As for Shallit's poetic turn, I suspect it was pure PUNishment.
Finally, I had
to look at my own sorry record as a sober judge of celluloid and
conclude that my nature listed toward arid analysis at the expense
of a zinger. I believe it was Akim Tamiroff who once said
"everyone remembers a funny line. They are like gold and just
as rare." The quote works well itself but let me assure you
that it's part of a longer story that ends with the punchline "you
owe me $50."
In my own defense,
I did resort to a phonetic and colloquial worded review of Open
Range that read in part:
One real
good part is that they talk real natural and I kinda lak the gooey
stuff even eff 'n you aint sposed to. That Robert Duvall really
knows how ta chew things up and Costner spits a lot, so the picture's
kinda othentic and ya don't see much of that. So I'm a guessn that's
good, too.
And
One More Thing
I'm not certain
when the no-screener policy officially became the screener mess
but to anyone residing outside the tight little community of Hollywood
and whine, the situation regarding promotional, for your consideration,
videocassettes and DVDs must seem incredibly surreal.
The sort of
good news for members of the Academy of Motion Picture Arts and
Sciences is that the first wave of encoded VHS copies of movies
has begun just in time to be enjoyed during the Thanksgiving holiday.

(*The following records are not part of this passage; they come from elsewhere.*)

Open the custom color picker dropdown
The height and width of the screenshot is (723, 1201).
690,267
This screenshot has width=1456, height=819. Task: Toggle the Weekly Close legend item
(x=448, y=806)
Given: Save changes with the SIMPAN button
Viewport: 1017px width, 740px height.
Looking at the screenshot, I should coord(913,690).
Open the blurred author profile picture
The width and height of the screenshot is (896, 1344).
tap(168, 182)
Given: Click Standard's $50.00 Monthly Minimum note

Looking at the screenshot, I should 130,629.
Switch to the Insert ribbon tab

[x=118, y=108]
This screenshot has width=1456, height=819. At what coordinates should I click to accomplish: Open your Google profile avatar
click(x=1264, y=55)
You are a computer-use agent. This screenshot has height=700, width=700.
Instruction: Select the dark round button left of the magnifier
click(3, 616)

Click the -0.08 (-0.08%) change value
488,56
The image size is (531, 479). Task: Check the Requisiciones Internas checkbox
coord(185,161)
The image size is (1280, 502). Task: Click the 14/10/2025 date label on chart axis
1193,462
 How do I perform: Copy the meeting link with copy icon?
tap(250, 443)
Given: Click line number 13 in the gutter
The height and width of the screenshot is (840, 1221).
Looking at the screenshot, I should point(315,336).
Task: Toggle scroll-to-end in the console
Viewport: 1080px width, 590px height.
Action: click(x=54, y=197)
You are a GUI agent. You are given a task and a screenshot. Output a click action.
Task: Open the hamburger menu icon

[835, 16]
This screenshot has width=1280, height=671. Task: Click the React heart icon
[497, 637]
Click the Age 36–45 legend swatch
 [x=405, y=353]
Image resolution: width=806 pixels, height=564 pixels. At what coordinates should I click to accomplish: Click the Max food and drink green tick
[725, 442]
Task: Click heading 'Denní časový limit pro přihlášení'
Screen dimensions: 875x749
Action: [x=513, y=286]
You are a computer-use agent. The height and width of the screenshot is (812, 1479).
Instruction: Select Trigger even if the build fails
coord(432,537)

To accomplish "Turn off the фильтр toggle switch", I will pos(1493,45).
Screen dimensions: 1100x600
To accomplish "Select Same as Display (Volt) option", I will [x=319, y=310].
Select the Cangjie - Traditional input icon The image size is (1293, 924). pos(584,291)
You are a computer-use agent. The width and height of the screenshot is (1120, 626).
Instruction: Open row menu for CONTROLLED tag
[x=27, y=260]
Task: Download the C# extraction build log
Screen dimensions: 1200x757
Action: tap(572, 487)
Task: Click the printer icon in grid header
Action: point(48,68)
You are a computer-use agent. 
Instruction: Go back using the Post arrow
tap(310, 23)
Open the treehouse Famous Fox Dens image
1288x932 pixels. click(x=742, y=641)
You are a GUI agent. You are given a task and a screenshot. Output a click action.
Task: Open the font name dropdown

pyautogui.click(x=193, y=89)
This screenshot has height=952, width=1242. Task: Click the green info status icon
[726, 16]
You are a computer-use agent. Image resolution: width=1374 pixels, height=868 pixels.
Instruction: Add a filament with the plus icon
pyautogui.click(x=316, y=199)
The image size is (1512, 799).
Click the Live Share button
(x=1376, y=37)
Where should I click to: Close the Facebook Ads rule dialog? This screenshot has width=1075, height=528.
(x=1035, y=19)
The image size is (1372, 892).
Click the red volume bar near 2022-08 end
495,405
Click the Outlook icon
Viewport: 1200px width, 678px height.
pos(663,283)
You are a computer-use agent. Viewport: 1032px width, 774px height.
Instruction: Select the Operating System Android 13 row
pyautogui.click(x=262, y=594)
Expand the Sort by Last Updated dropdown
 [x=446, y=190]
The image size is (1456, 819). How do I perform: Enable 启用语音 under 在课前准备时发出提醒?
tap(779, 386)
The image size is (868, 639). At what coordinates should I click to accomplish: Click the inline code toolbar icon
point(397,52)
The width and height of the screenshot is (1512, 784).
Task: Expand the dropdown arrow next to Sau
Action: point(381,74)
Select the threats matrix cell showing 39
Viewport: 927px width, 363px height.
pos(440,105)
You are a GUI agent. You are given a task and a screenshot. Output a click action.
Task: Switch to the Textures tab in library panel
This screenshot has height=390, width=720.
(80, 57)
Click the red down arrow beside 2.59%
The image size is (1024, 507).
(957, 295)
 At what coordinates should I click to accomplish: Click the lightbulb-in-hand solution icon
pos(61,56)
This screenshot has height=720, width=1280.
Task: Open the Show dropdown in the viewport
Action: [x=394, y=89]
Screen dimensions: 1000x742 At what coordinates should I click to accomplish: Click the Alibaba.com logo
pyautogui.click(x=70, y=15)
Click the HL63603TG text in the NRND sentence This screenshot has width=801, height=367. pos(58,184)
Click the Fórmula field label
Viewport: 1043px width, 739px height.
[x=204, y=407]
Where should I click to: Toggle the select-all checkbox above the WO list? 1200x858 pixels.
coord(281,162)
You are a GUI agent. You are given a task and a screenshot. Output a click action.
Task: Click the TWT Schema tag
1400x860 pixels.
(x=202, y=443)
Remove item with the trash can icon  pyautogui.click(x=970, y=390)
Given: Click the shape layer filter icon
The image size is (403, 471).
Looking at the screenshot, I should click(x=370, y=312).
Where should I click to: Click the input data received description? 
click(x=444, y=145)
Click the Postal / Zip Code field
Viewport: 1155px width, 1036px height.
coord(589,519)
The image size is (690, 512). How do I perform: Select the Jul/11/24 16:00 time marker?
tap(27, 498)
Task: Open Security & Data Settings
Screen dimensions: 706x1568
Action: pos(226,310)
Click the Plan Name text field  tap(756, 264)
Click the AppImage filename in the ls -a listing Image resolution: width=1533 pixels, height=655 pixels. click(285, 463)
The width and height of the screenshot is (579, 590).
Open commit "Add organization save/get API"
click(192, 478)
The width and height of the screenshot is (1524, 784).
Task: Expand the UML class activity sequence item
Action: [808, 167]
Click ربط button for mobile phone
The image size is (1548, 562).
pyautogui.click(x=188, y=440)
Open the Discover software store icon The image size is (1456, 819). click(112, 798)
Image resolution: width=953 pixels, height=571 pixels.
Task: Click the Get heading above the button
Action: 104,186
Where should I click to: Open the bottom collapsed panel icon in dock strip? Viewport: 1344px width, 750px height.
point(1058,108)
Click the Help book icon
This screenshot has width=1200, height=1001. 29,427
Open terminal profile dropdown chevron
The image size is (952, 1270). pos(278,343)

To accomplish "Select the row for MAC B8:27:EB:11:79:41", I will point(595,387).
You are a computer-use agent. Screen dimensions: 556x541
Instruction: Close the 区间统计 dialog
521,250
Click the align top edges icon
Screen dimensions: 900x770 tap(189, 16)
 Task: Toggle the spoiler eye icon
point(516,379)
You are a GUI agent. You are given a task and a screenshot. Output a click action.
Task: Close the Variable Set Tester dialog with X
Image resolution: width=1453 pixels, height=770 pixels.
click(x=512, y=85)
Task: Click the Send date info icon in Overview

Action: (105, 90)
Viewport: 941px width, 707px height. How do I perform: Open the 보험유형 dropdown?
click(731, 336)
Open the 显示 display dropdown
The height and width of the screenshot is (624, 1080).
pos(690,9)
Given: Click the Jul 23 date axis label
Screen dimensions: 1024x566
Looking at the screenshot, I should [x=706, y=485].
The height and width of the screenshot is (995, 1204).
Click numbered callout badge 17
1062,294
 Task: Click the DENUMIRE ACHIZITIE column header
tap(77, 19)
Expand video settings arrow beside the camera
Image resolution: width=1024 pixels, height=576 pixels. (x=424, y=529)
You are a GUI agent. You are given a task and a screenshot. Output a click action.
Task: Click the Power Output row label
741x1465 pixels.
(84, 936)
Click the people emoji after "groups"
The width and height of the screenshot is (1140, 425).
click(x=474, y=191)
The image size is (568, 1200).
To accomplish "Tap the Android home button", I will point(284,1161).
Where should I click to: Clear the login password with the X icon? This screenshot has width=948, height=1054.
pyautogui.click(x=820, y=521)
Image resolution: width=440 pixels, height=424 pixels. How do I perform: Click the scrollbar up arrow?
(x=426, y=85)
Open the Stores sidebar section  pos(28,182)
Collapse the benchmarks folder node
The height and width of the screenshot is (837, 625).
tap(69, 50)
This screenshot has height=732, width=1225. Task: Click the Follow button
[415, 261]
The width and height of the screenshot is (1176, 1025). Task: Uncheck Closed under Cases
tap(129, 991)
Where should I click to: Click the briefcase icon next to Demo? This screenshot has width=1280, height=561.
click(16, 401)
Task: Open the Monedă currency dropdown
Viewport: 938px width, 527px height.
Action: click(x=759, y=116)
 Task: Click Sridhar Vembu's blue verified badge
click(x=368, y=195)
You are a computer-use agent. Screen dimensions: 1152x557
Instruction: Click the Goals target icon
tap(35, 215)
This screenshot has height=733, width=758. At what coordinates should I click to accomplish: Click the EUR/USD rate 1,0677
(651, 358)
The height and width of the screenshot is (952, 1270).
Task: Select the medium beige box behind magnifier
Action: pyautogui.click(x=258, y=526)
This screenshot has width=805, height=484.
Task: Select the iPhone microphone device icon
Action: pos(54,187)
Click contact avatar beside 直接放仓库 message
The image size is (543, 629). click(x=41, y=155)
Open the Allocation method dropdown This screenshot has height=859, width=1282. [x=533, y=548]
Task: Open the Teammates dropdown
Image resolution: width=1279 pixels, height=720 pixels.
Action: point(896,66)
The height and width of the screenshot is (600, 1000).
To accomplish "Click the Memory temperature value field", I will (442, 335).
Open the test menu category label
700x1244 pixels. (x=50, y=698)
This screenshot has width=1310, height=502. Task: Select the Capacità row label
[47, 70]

However, if you've elected home (rather than office) delivery, be
aware that messengers require all packages be signed for and they
might arrive at any time. Grocery and holiday shopping should be
done after sundown, business meeting should be held on home turf
and be sure to get your vehicle into the garage before 8 a.m.
The Academy
itself appears to be making up for years of staying out of the policing
of screeners. Its policy had been to encourage members to see movies
on the big screen as they were meant to be seen. This week a letter
from executive director Bruce Davis acknowledged the shipment of
the first official screeners as well as a package from Lions Gate
sent independently. Davis states that his office has received requests
from members on the official mailings (actually deliveries) and
to that end has set up a web destination where they can check on
what's been sent with attached studio contact numbers "where
problems can be reported."
Postings will
be listed two days after initial mailing just in case there are
"tardy or wayward deliveries." Davis refers to the new
procedures as a "grand experiment" and only time will
tell whether his words require adjectival alteration.
This
Just In
Carrie Rickey
of The Philadelphia Inquirer also took poetic exception to
The Cat in the Hat and concluded:
The stars
did not shine,
The sun was not sunny,
The movies a snooze -
Do not waste your money!
However, she
maintains her approach was neither about humor nor anger. "It
was a way to convey the texture of the movie," she says. "For
me the approach was inevitable. You want to tip the reader in a
way that's friendly and informative.